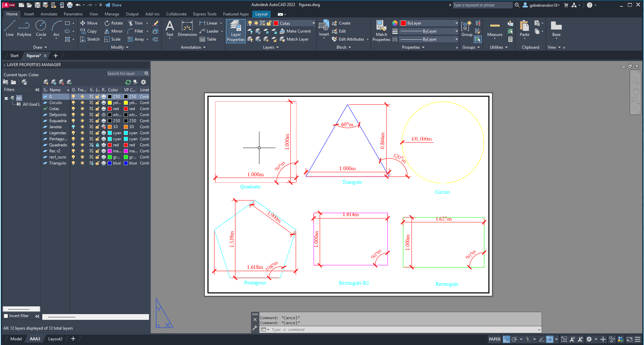
Task: Click the Search for layer field
Action: (x=125, y=73)
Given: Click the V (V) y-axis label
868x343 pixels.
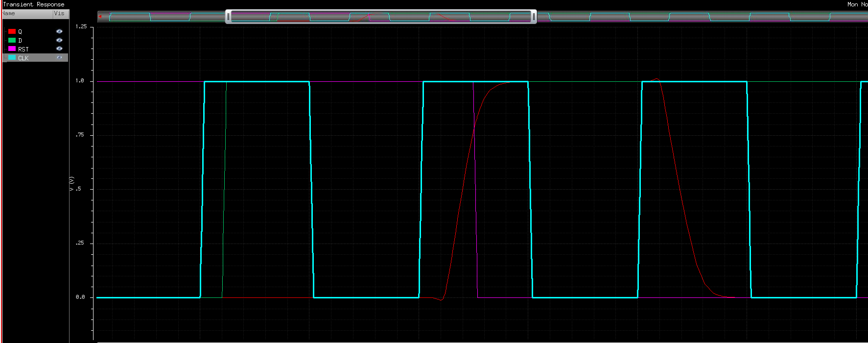Looking at the screenshot, I should (72, 183).
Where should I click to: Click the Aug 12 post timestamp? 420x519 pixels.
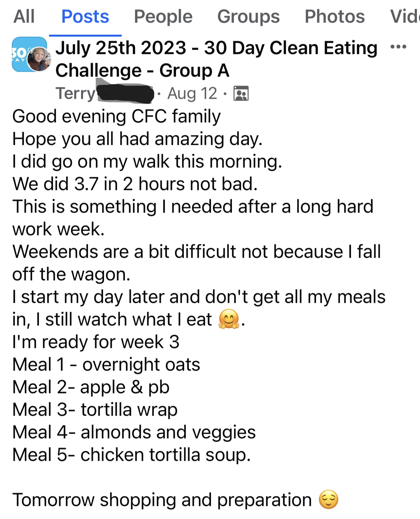[192, 94]
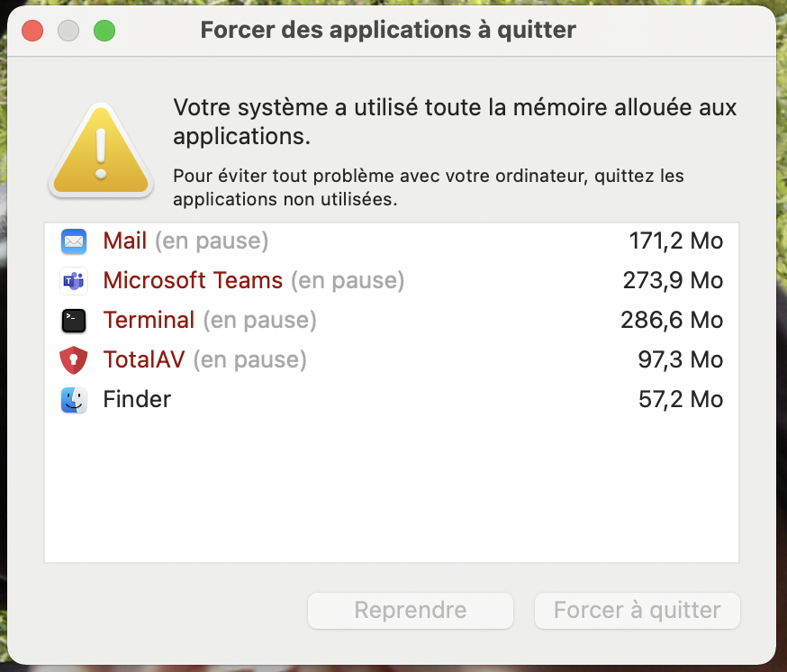Select the Mail (en pause) entry name
This screenshot has width=787, height=672.
click(185, 241)
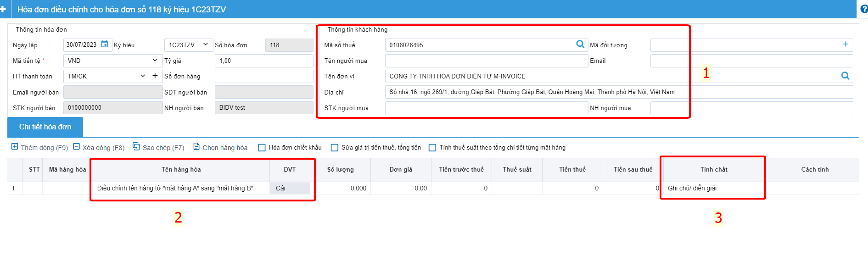Screen dimensions: 868x273
Task: Enable Hóa đơn chiết khấu checkbox
Action: coord(262,148)

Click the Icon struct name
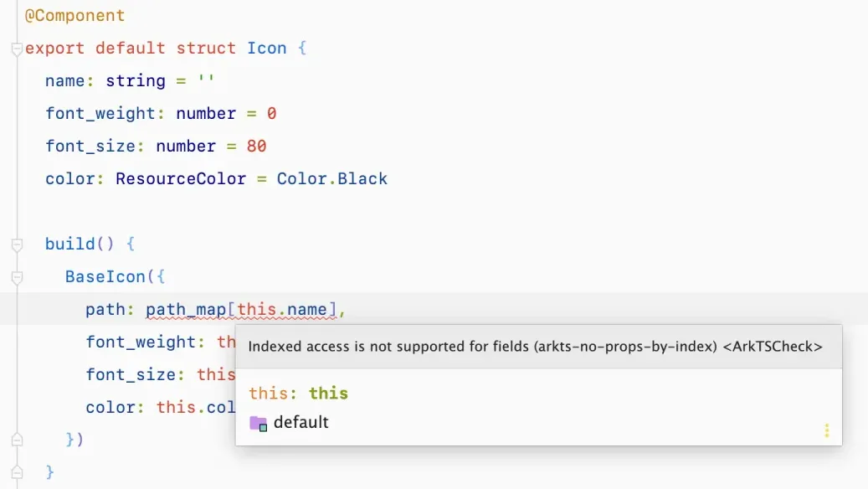tap(266, 48)
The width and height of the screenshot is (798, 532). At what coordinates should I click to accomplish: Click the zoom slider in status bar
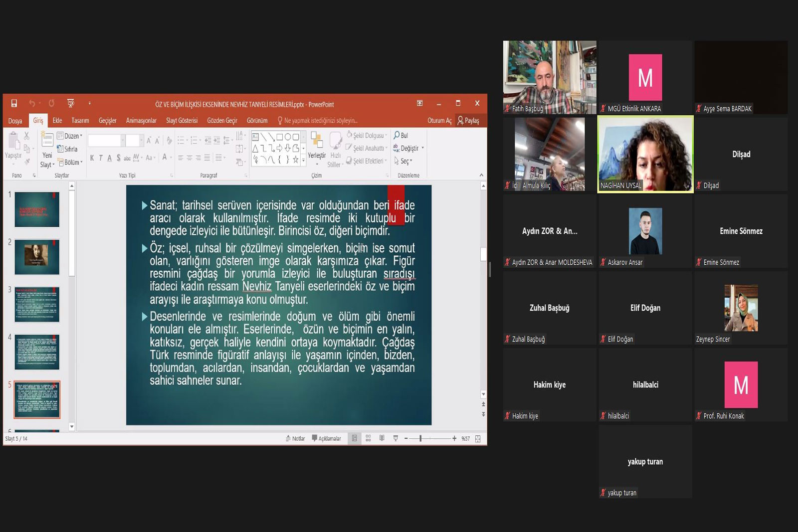[x=420, y=438]
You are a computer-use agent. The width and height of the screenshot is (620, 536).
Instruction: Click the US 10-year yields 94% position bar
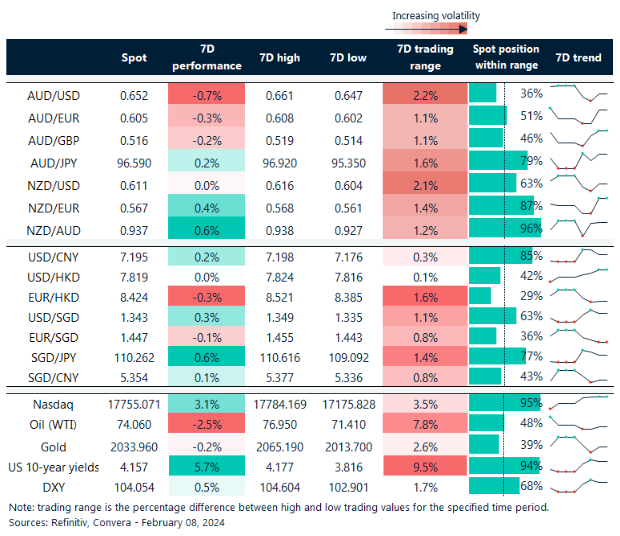click(503, 465)
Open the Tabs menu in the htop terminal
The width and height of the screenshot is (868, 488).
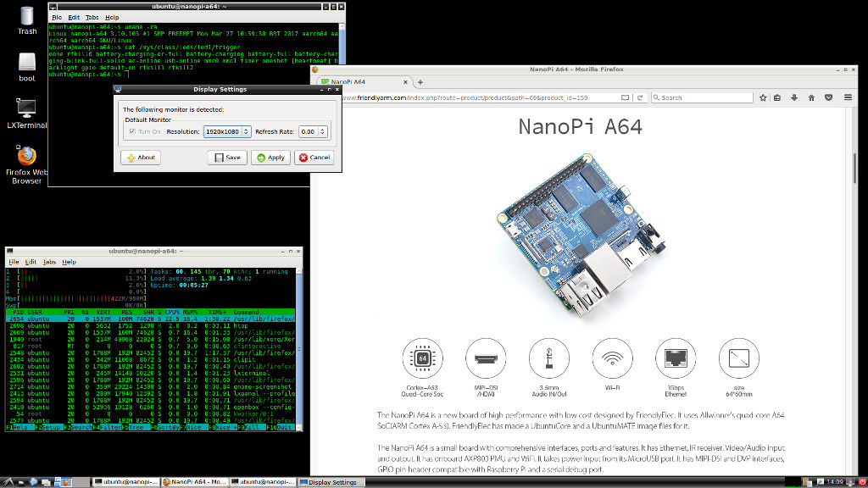pos(49,262)
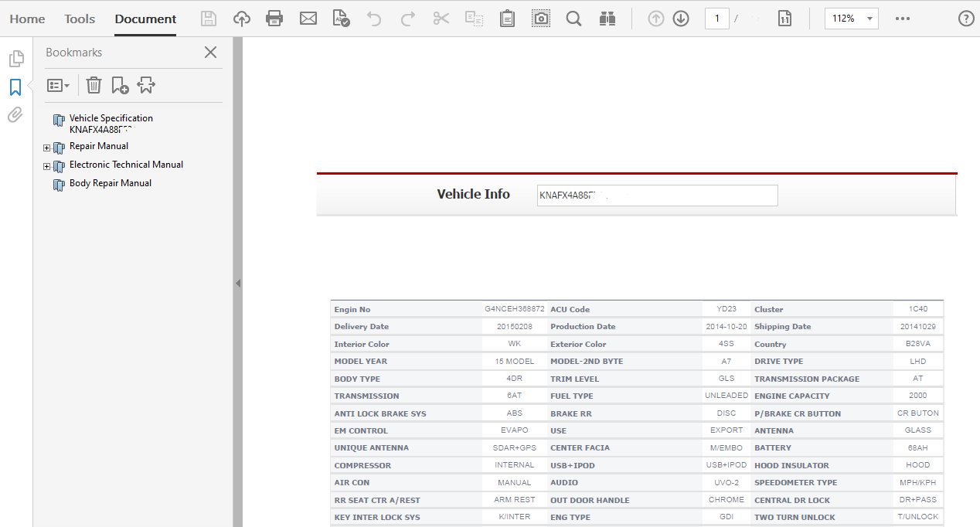
Task: Click the Print icon in toolbar
Action: 274,19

_____

- Exercise directions: Output only the lines running from the one containing "Where should I" to the end of the records, inclusive and exact; skip the pictures.

- Answer box:
Where should I click to: Click the Aug 12 post timestamp? 420x519 pixels.
[192, 94]
Select the Mail (en pause) entry name
This screenshot has width=787, height=672.
click(185, 241)
Screen dimensions: 868x273
Task: Enable Hóa đơn chiết khấu checkbox
Action: coord(262,148)

Click the Icon struct name
tap(266, 48)
The width and height of the screenshot is (798, 532). At what coordinates should I click to accomplish: Click the zoom slider in status bar
[x=420, y=438]
You are a computer-use agent. The width and height of the screenshot is (620, 536).
Instruction: Click the US 10-year yields 94% position bar
click(503, 465)
Open the Tabs menu in the htop terminal
The width and height of the screenshot is (868, 488).
pos(49,262)
Task: Click the Print icon in toolbar
Action: 274,19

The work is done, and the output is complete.